# MATERIAL SHOWN
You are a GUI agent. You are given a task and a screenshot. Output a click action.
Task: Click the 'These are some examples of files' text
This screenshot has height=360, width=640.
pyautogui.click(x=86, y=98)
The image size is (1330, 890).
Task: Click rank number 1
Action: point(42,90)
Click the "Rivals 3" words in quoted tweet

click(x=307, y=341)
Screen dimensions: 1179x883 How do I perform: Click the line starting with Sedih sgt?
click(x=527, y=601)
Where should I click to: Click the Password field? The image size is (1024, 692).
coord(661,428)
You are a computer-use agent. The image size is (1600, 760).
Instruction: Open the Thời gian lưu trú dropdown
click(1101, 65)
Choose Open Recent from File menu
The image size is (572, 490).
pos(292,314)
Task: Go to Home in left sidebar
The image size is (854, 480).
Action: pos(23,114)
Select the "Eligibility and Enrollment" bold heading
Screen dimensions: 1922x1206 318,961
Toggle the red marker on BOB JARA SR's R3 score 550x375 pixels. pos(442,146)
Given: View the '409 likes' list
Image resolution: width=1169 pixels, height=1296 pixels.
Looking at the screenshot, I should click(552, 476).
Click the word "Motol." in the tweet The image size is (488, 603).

# ACTIVITY
Look through the entries above, find each line containing "agent", and copy it.

# TASK OUTPUT
You are a GUI agent. You are given a task and a screenshot. Output a click action.
You are a computer-use agent. The image size is (1600, 760).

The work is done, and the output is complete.